---------- Trecho fornecido ----------

Apesar disso, as divergências sobre a presença dos chineses em Cabo Verde possuem outras nuances. Enquanto alguns creem que os chineses só vão buscar o dinheiro cabo-verdiano para levar para terra deles, ou mesmo que os chineses ajudam outros países como Cabo Verde apenas para que recebam a população deles, outras pessoas, como dona Helena, conseguem relativizar a necessidade da presença deles no país. Esse também era o caso de Tânia que, mesmo achando que os chineses representavam um mercado desleal dentro do país, via com bons olhos a presença deste conjunto de imigrantes, uma vez que eles estariam saindo do seu país para conseguir a vida, assim como os cabo-verdianos fazem.
“Como nós cabo-verdianos saímos pra procurar uma vida melhor em outros países, eles também saem, né? E eles são um povo bem trabalhador, trabalham muito. E com os chineses muita gente teve acesso a coisas que antes elas não tinham acesso. Hoje em dia raramente a gente vê uma criança ou uma pessoa descalça. Os chineses deram acesso a todo mundo.” [Trecho da entrevista realizada com Tânia no dia 9 de fevereiro de 2017]
Tendo em vista essa comparação feita entre a situação dos chineses e dos cabo-verdianos, que configuram duas diásporas, mesmo que distintas entre si, é interessante perceber que os chineses não são vistos no mesmo patamar de poder que os imigrantes provindos de países europeus. Nos casos em que as interlocutoras teciam reclamações acerca da presença dos chineses em Mindelo, eles eram enquadrados a partir de uma dupla percepção: ora eles eram vistos como um grupo “à margem e na parte inferior da hierarquia social” (Sayad 1998: 47), especialmente em razão do alto nível de endogamia matrimonial e por serem vistos como pessoas que vão buscar melhores condições de vida na migração de forma similar ao que fazem os cabo-verdianos; ora os chineses eram taxados de parasitas, que iriam para Cabo Verde extrair o que pudessem de lá. Esta última visão ancora-se na forma como a política externa chinesa junto às elites político-econômicas africanas - para além de Cabo Verde - atuou como caminho para garantia de uma maior visibilidade do país asiático no continente africano.7
As narrativas que as comerciantes cabo-verdianas apresentavam rotineiramente eram de que, com a entrada dos chineses no comércio em Mindelo, houve o agravamento da crise econômica para elas, fazendo com que enfrentassem mais obstáculos para buscar e receber os produtos do que os seus concorrentes. Um ponto curioso dessa rivalidade e culpabilização dos chineses pelo difícil momento nas vendas em 2017 é que estudos realizados desde o começo da década de 2000 já apontam a presença desse discurso entre as comerciantes cabo-verdianas, como o de Haugen e Carling (2005); assim como o da suposta menor qualidade dos produtos vindos da China.

---------- Dados brutos ----------

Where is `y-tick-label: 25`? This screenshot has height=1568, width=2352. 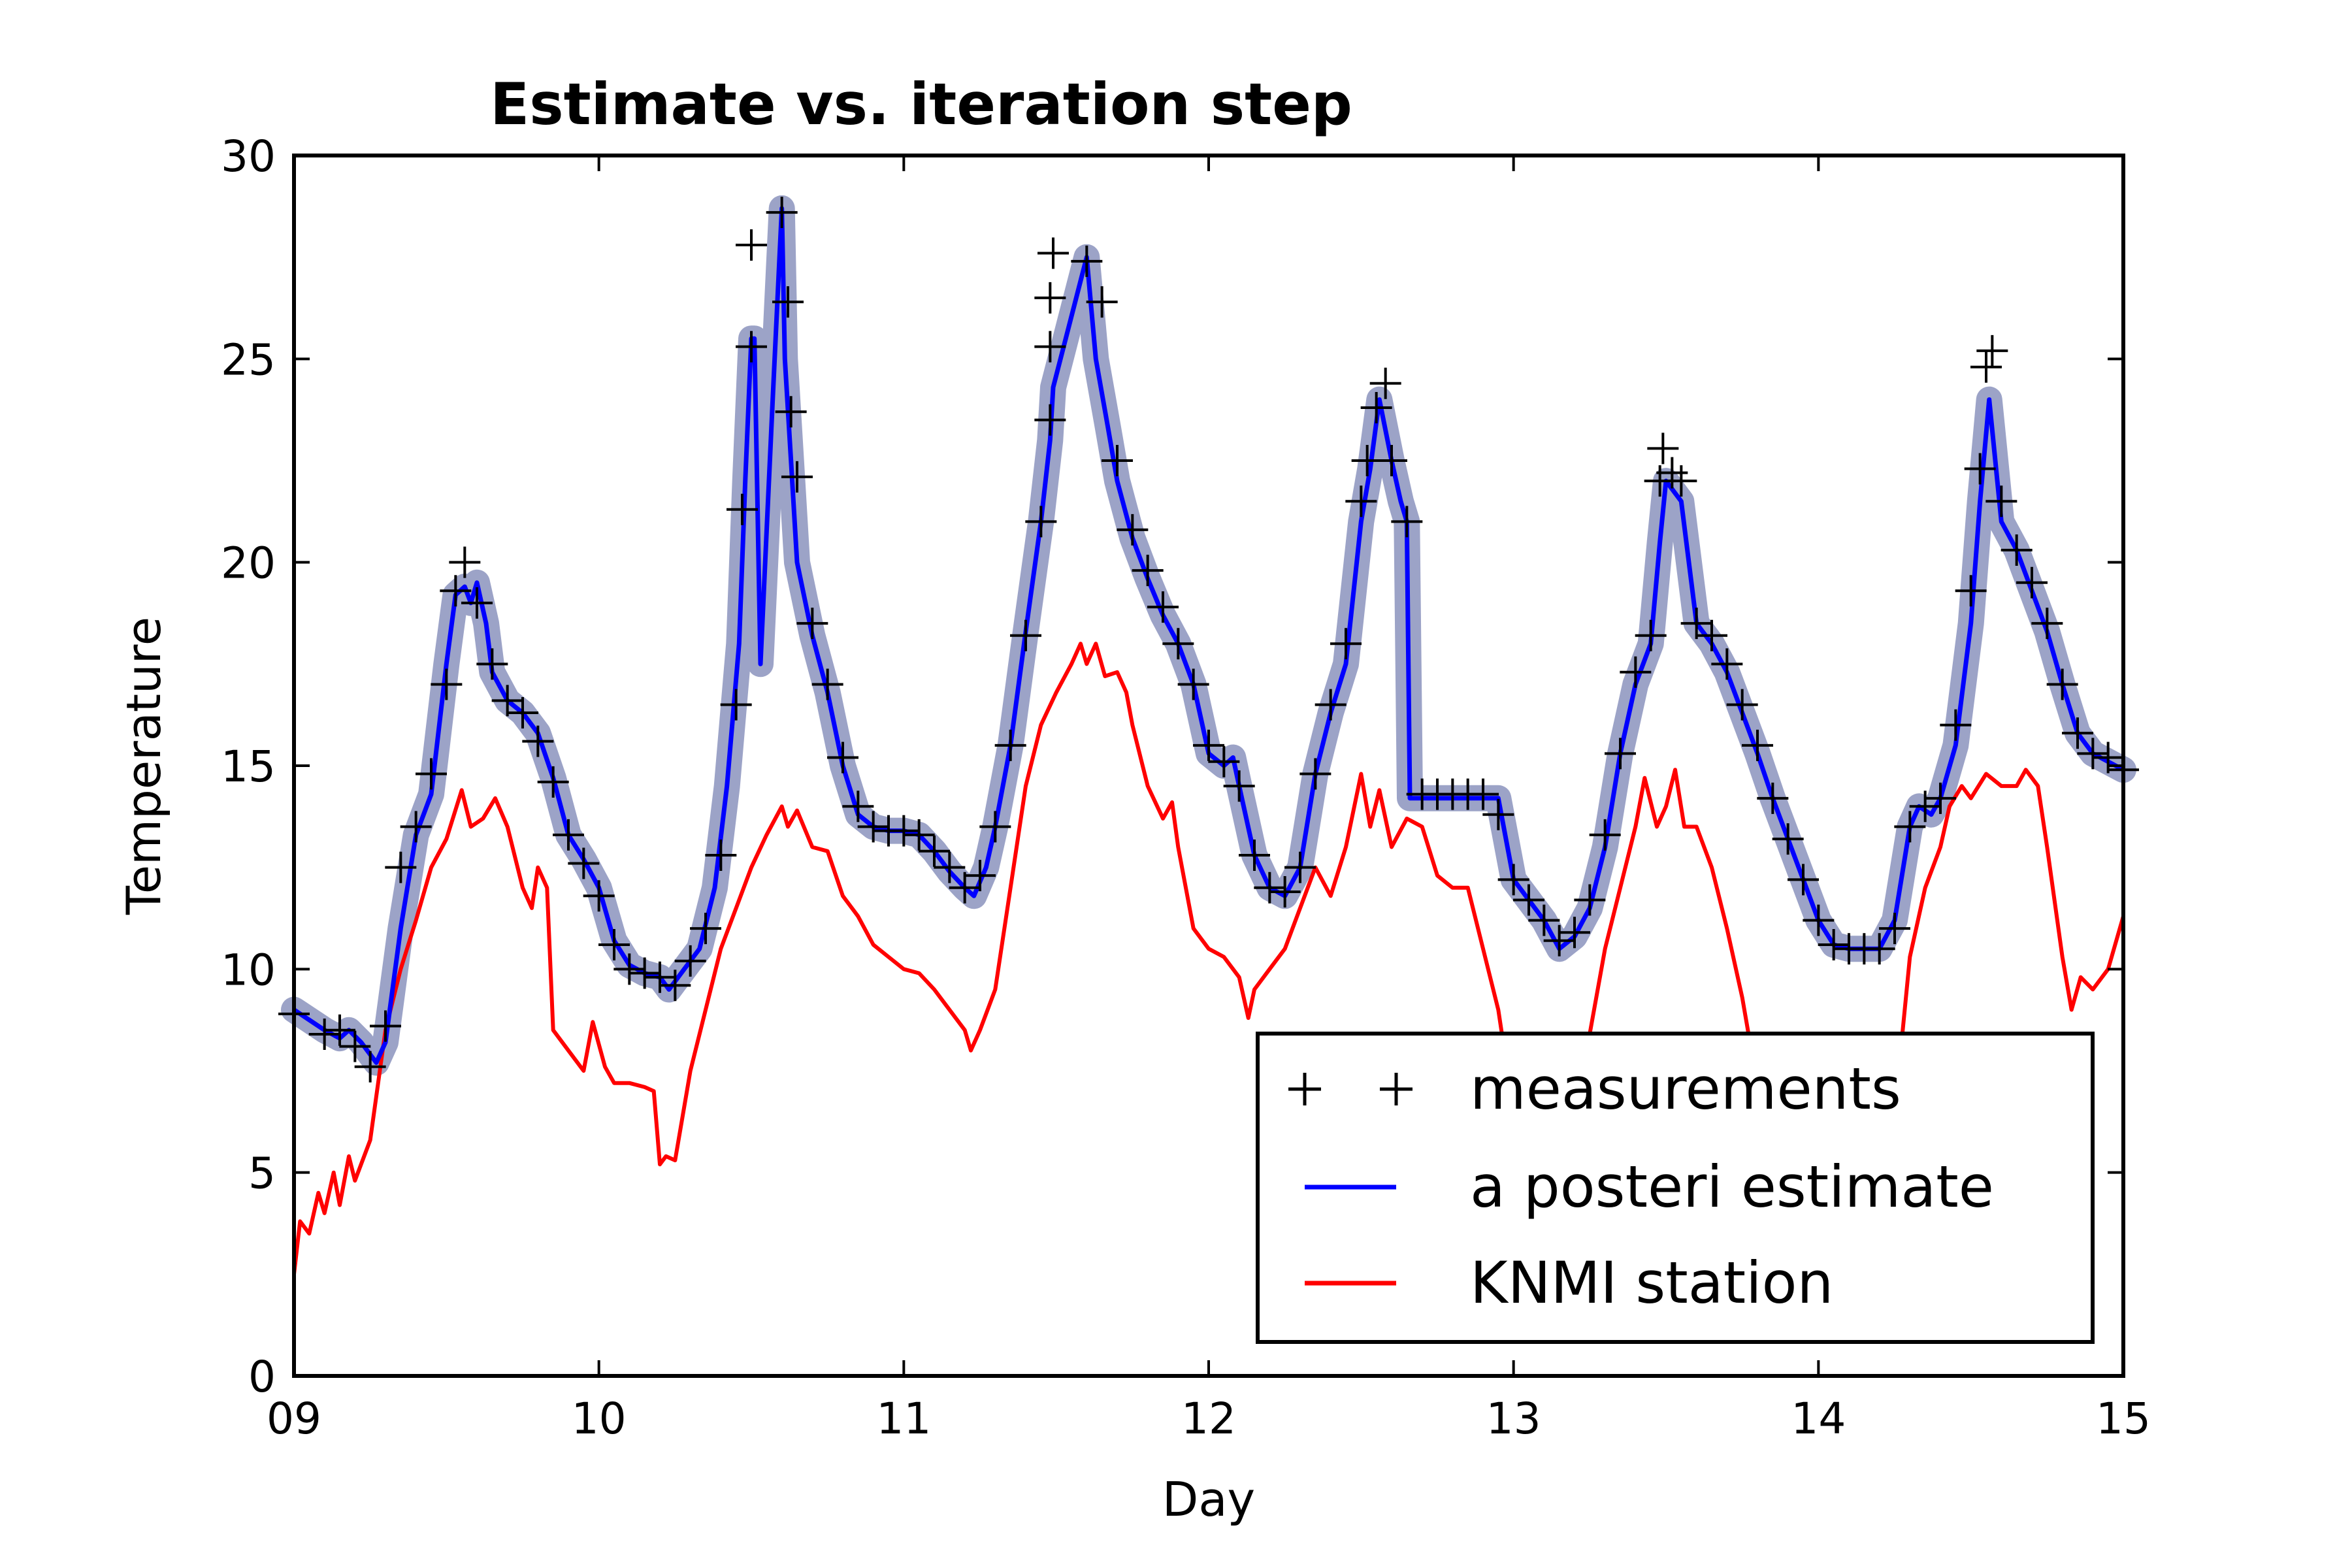 y-tick-label: 25 is located at coordinates (248, 360).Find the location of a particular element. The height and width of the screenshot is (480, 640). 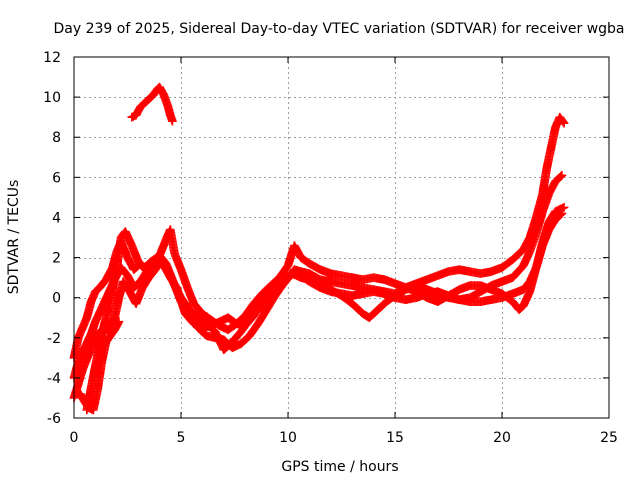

----------

*Instruções da tarefa:*
Continue, por favor, o trecho sobre a presença chinesa em Cabo Verde, começando logo depois da última frase apresentada. A listagem é um material independente, sem ligação com o trecho.

*Espaço da resposta:*
Outra questão elencada para desqualificar os produtos chineses - e os próprios chineses - diz respeito ao fato de eles tirarem fotos dos produtos que são tidos como novidade e, no mês seguinte, chegar um contêiner cheio de réplicas, como no caso da sandália brasileira Havaianas, que é vendida por eles como Heveienes. Isso era malvisto pela população local por tirar a exclusividade dos produtos usados pelos mindelenses, especialmente aqueles enviados/trazidos por parentes e amigos que estão no exterior. Em um país onde se estima que cerca de meio milhão de cabo-verdianos e seus descendentes estejam na diáspora, essa prática impactaria no capital migratório dos seus habitantes. Para quem ficou, mas possui afins emigrados, deter produtos “exclusivos” é uma forma de produzir distinção frente àqueles que ficaram (Lobo e Venancio 2017), mas não têm quem envie produtos para eles.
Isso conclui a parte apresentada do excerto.